Before I started my work with Maym, I learned about the researches of Roland Dixon, a scholar who came out from the East at the turn of the century and investigated various California Indian languages, mainly Maidu. Among other things, he published, in 1912, a collection he had made of Maidu myths and stories, written in both Maidu and English on facing pages. He had collected this material in 1902–1903 from a young Maidu man whose American name was Tom Young. Dixon's achievement was truly remarkable in view of the inchoate state of ethnolinguistics at the time and the lack of any adequate mechanical recording devices.

When Maym and I were well along on our study of the language, I took Dixon's book up to the mountains with me. Maym remembered Tom Young very well, told me that he was noted among the Maidu as a storyteller, and said that his real name was Hánc'ibyjim (pronounced approximately like “HAHN-chee-buh-yim”). We looked through the book, noted the inadequacies of Dixon's Maidu transcriptions, and decided to reconstitute the section called “Coyote's Adventures,” an example of what's known as a Trickster Cycle—a picaresque chain of short anecdotes. That was Maym's choice, actually. She and her mother were unspoiled pagans. I'm sure she was attracted to the bawdy, sexy subject matter so characteristic of Coyote stories all over North America. Unfortunately, we never worked through the rest of the book. I reconstituted, translated, and published most of the other stories in later years, including an unbowdlerized version of the Trickster Cycle (Shipley 1991).

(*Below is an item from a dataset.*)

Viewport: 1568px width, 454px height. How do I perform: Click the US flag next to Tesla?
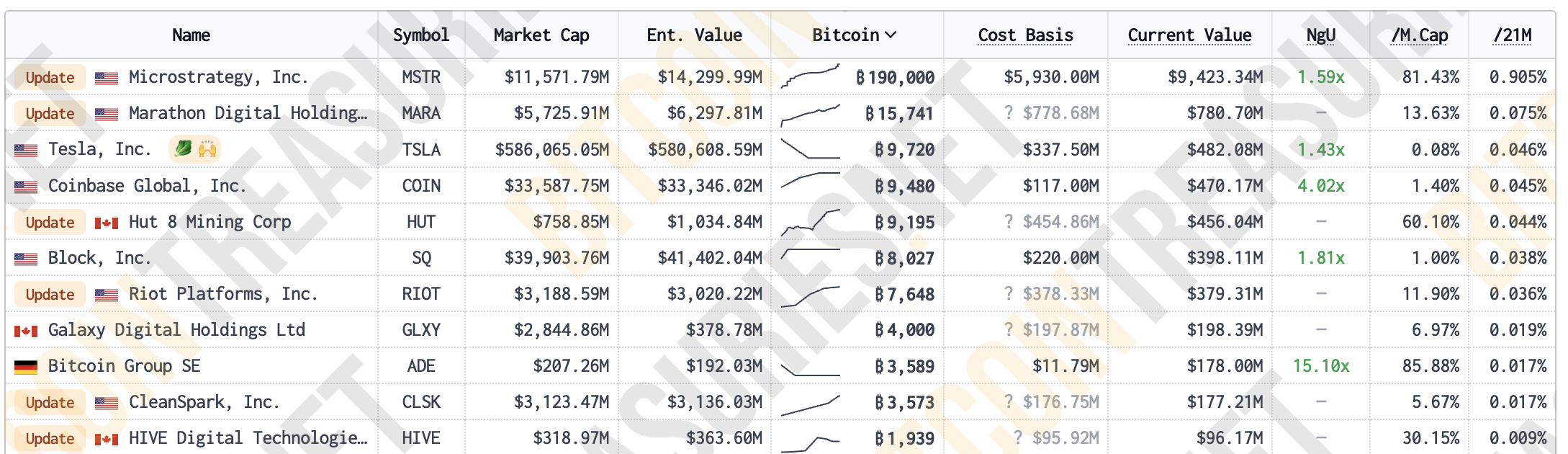pos(26,150)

“Mad Bat,” however, was not among the stories that I translated. It appears here for the first time. Earlier on, I was daunted by some of Bat's speeches, which, as you will see, are essentially like the “word salad” talk of some schizophrenics and aphasics—an assemblage of valid bits and pieces of the language, jumbled together in an apparently meaningless potpourri. But as soon as I decided how to deal with those particular utterances, the rest of the translation came easily along.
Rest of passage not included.